→ **DATA SUPPLIED**
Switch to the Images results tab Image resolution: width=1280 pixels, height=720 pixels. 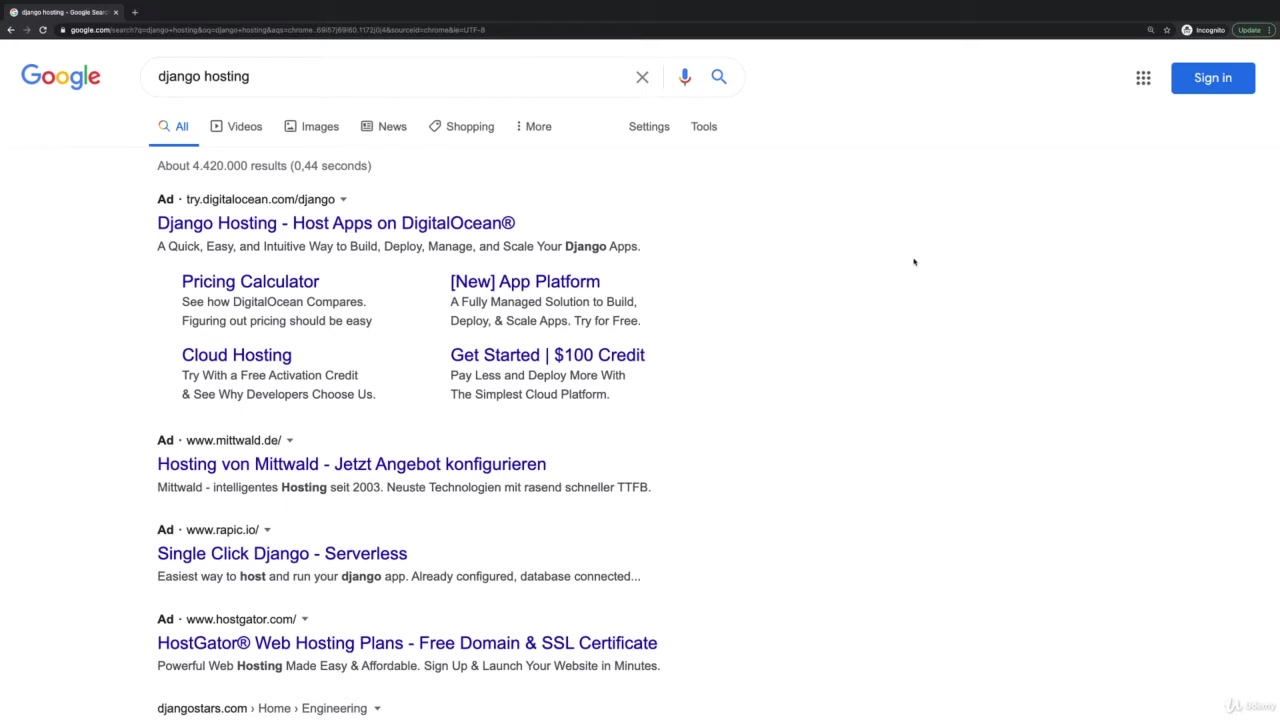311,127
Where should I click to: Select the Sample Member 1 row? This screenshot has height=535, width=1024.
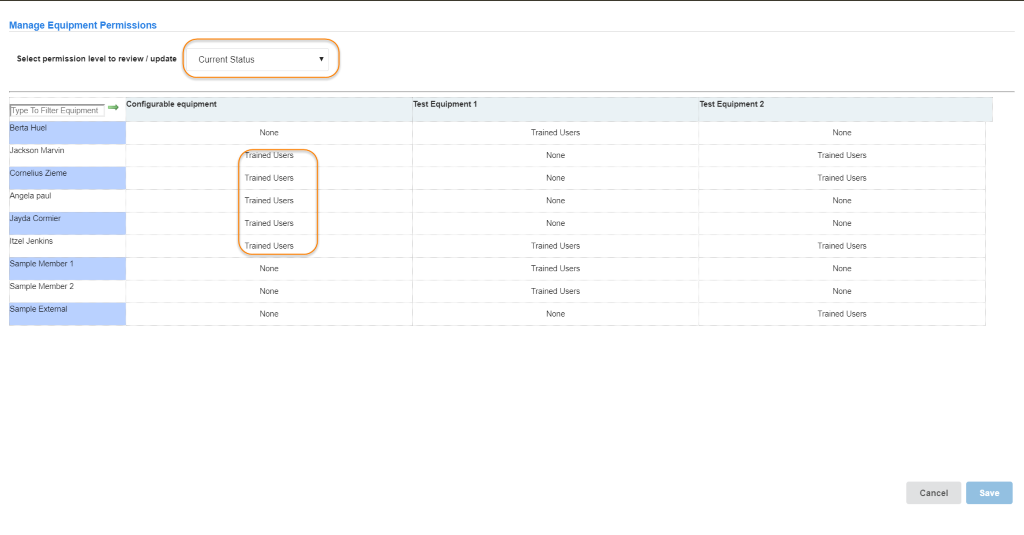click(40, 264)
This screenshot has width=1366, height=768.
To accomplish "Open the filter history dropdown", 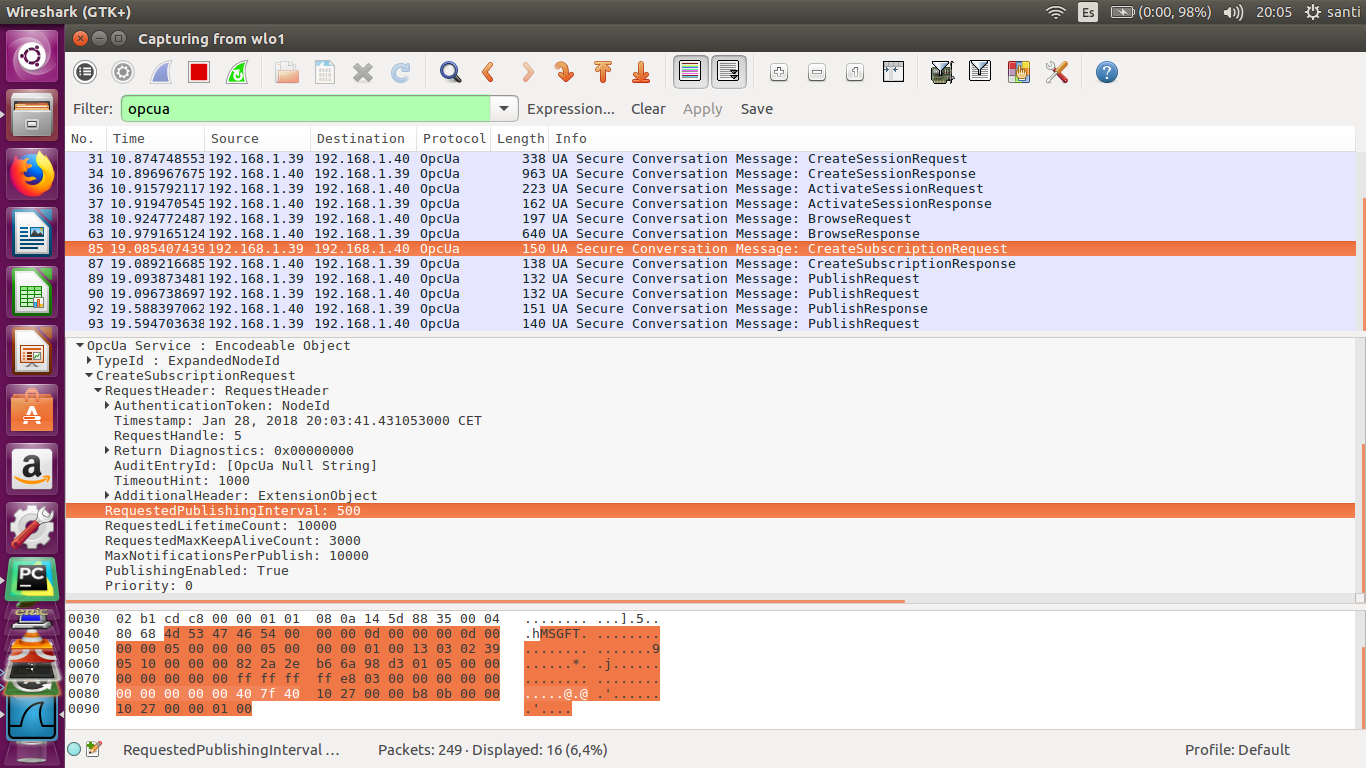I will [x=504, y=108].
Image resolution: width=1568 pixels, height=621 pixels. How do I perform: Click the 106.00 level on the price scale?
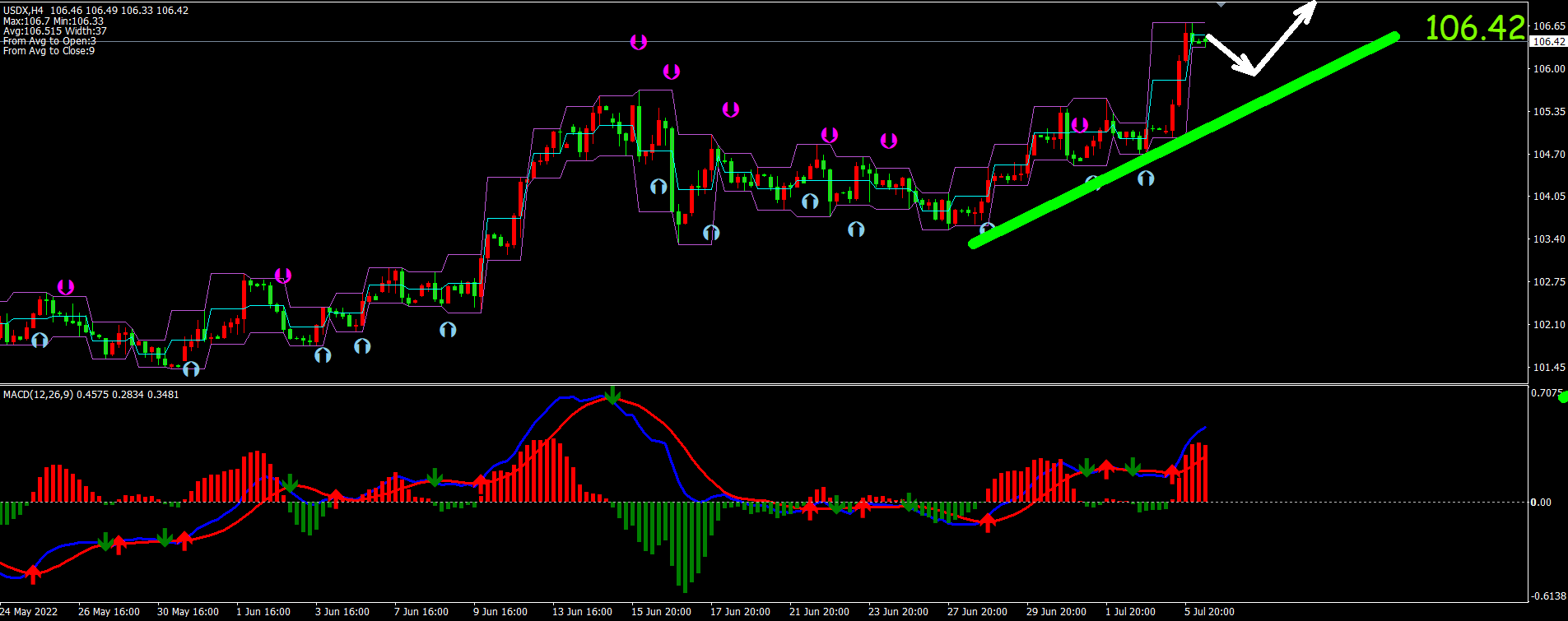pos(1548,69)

→ **ACTION ITEM**
Leave every picture out and print exactly the lines from the one that contains "Image resolution: width=1568" through the last line of the material above.

→ **YOUR SOLUTION**
Image resolution: width=1568 pixels, height=621 pixels. How do I perform: Click the 106.00 level on the price scale?
pos(1548,69)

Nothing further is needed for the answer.